**Data extracts:**
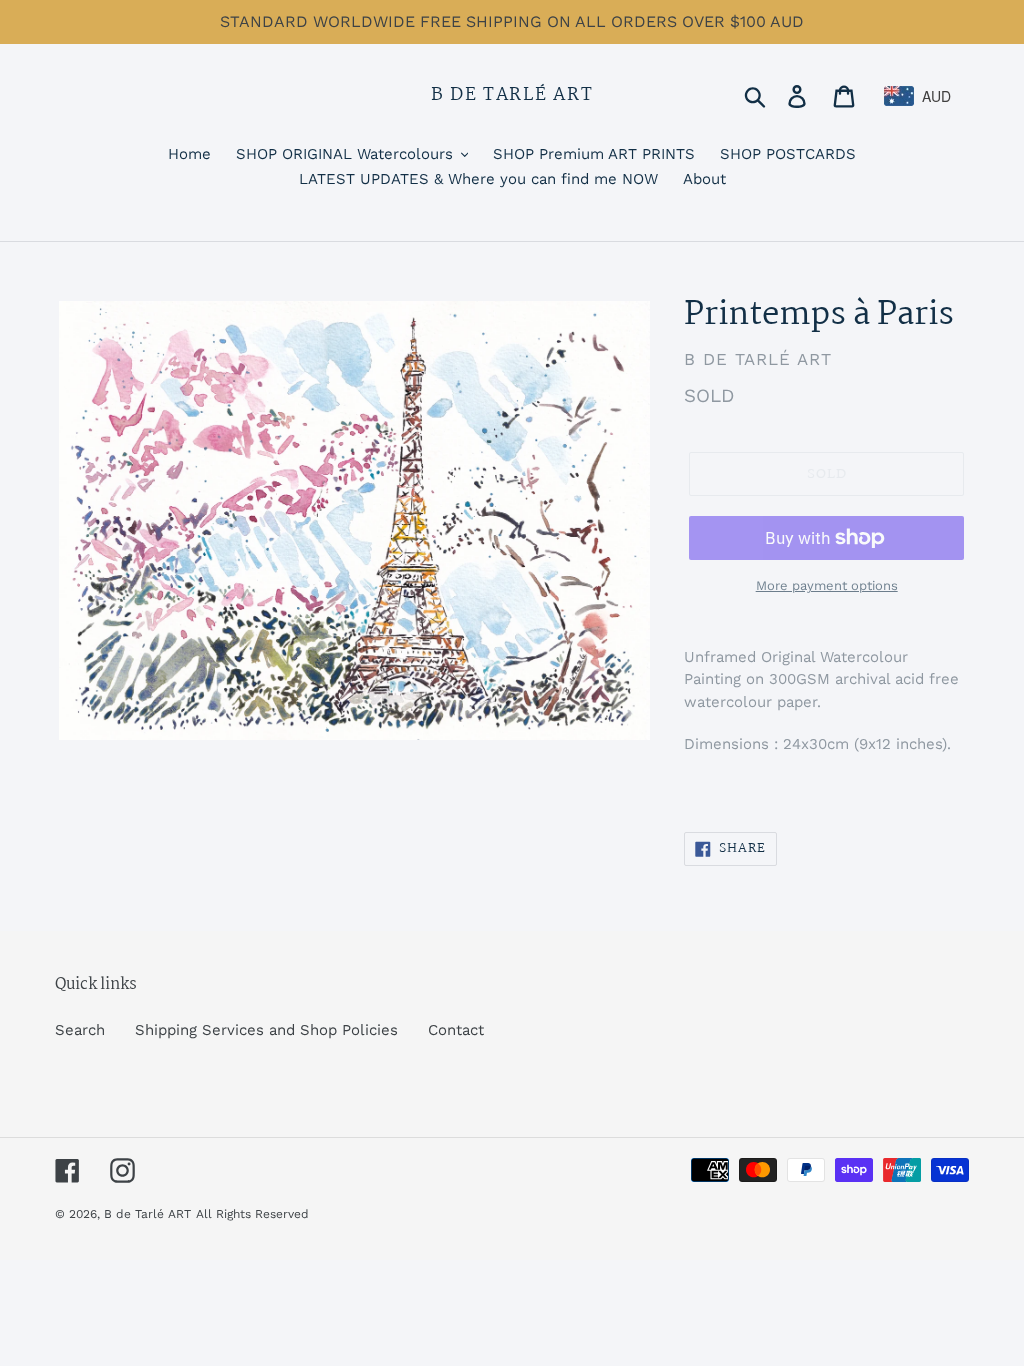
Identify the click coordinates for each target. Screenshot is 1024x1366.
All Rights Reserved (252, 1214)
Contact (456, 1030)
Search (80, 1030)
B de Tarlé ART (512, 96)
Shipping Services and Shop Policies (266, 1030)
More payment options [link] (827, 585)
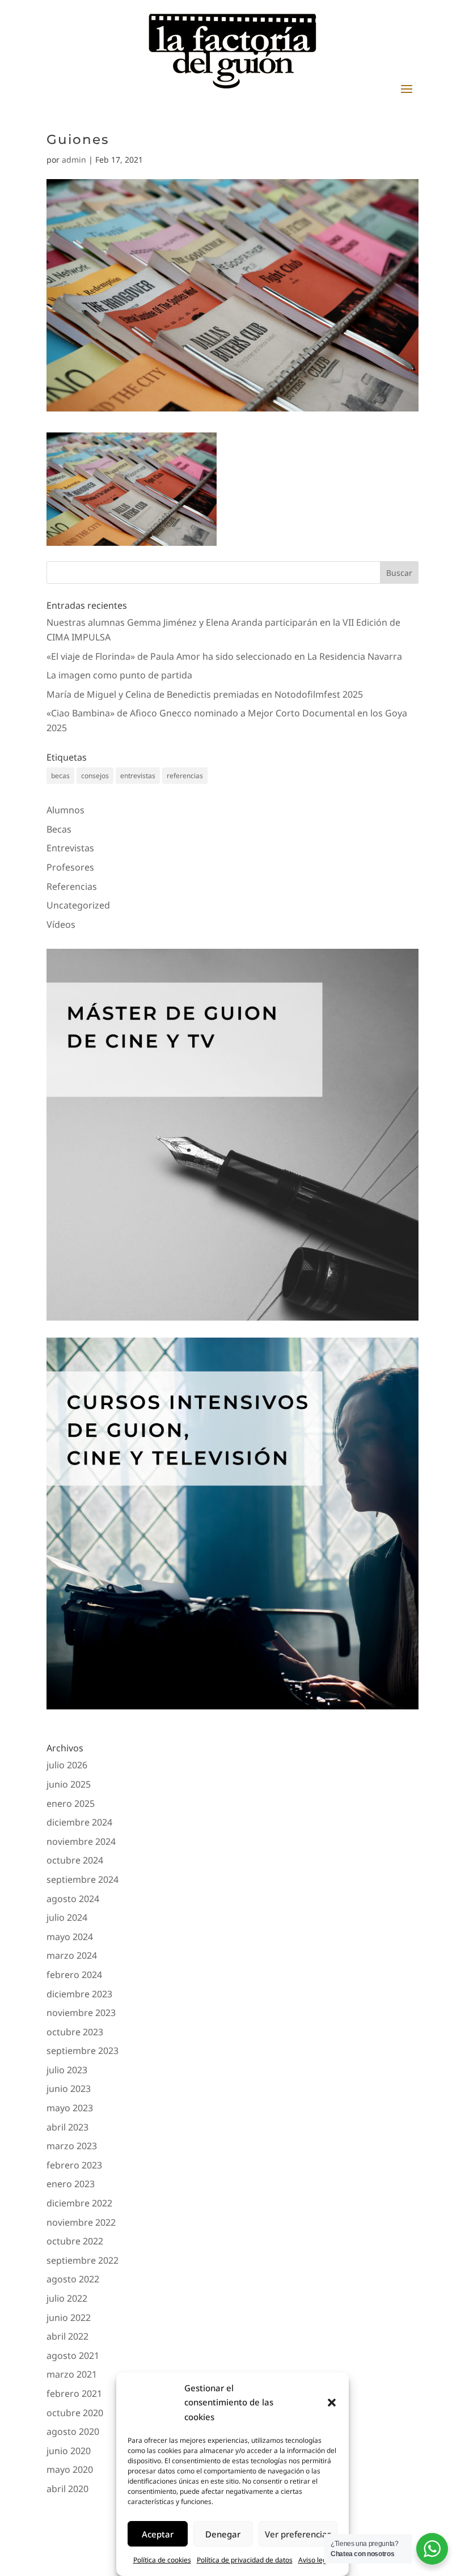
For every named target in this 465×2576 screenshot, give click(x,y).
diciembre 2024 (79, 1822)
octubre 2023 (74, 2032)
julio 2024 (66, 1917)
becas (60, 775)
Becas (58, 829)
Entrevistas (70, 848)
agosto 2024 (72, 1898)
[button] (331, 2402)
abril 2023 (67, 2127)
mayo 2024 (69, 1936)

**Work task:**
Lines from the one containing "Search (80, 1030)" through the end of the entries above, both included, are to be written out exactly; no pictures and no other lines.

**Response to this exercise:**
Search (80, 1030)
B de Tarlé ART (512, 96)
Shipping Services and Shop Policies (266, 1030)
More payment options [link] (827, 585)
For every named target in this 465×2576 screenshot, give click(x,y).
diciembre 2024 (79, 1822)
octubre 2023 (74, 2032)
julio 2024 (66, 1917)
becas (60, 775)
Becas (58, 829)
Entrevistas (70, 848)
agosto 2024 (72, 1898)
[button] (331, 2402)
abril 2023 (67, 2127)
mayo 2024 (69, 1936)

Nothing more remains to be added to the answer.